▶ _What the exercise asks_: Look through the records that follow. Copy every line containing the word "Μυτιλήνης".
-------- Given data --------
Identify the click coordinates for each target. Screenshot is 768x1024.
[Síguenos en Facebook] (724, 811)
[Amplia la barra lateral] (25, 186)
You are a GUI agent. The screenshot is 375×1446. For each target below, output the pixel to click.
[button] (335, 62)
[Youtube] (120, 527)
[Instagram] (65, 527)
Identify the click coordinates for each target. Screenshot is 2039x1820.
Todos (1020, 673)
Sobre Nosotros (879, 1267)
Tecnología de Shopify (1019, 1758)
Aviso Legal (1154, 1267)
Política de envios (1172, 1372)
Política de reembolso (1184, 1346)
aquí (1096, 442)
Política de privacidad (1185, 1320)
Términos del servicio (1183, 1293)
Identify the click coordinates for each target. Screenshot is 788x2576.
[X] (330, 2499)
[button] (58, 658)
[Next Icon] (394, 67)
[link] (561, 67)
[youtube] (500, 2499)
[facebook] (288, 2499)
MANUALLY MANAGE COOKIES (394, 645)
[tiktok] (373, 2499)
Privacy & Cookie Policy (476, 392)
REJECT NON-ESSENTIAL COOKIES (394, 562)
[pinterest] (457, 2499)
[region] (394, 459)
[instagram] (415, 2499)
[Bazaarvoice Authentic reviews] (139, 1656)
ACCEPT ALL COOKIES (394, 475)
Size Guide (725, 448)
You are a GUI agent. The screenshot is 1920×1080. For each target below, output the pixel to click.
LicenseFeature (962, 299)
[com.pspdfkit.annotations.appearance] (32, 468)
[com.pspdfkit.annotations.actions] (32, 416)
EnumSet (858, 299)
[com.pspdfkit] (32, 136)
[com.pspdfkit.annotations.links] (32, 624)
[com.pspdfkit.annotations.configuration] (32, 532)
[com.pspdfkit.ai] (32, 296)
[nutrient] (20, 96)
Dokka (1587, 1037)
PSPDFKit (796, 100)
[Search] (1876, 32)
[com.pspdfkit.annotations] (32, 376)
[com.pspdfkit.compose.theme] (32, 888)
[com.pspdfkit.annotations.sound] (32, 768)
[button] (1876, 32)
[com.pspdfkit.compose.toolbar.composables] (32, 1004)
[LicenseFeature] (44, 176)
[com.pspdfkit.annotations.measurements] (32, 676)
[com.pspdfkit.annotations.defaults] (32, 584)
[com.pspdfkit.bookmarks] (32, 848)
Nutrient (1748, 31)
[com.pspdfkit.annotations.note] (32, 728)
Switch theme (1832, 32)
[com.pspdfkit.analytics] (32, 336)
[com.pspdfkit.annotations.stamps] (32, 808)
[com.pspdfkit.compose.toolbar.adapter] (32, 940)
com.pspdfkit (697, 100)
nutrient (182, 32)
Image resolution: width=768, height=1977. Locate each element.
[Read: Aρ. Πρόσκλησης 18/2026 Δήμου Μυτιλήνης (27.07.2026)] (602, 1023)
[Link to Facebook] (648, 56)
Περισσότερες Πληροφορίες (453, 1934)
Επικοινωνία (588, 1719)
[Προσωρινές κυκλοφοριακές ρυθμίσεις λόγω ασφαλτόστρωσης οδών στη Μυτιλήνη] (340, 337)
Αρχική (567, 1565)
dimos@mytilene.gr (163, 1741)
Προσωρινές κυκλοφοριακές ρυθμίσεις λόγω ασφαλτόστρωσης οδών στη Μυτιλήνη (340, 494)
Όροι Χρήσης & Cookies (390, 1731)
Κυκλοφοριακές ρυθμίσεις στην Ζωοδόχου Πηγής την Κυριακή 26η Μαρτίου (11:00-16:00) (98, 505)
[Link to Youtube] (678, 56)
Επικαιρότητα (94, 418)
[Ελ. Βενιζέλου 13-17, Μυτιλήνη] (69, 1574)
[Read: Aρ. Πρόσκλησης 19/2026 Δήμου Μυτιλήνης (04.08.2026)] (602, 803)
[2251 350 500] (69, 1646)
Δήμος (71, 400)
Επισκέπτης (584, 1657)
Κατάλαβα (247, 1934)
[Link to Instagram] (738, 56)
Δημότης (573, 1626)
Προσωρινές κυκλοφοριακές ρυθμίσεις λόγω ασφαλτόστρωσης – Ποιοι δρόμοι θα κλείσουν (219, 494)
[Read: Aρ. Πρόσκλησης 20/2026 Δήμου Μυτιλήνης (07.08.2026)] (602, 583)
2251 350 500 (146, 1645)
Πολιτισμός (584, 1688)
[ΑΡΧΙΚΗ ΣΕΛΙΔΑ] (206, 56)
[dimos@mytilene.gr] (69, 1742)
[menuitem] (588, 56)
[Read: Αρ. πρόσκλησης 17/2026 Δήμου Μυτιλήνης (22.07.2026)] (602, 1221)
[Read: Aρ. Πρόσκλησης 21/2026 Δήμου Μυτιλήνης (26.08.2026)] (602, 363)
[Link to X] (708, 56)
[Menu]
--------
▶ _Solution to this problem_:
[Read: Aρ. Πρόσκλησης 18/2026 Δήμου Μυτιλήνης (27.07.2026)] (602, 1023)
[Read: Aρ. Πρόσκλησης 19/2026 Δήμου Μυτιλήνης (04.08.2026)] (602, 803)
[Read: Aρ. Πρόσκλησης 20/2026 Δήμου Μυτιλήνης (07.08.2026)] (602, 583)
[Read: Αρ. πρόσκλησης 17/2026 Δήμου Μυτιλήνης (22.07.2026)] (602, 1221)
[Read: Aρ. Πρόσκλησης 21/2026 Δήμου Μυτιλήνης (26.08.2026)] (602, 363)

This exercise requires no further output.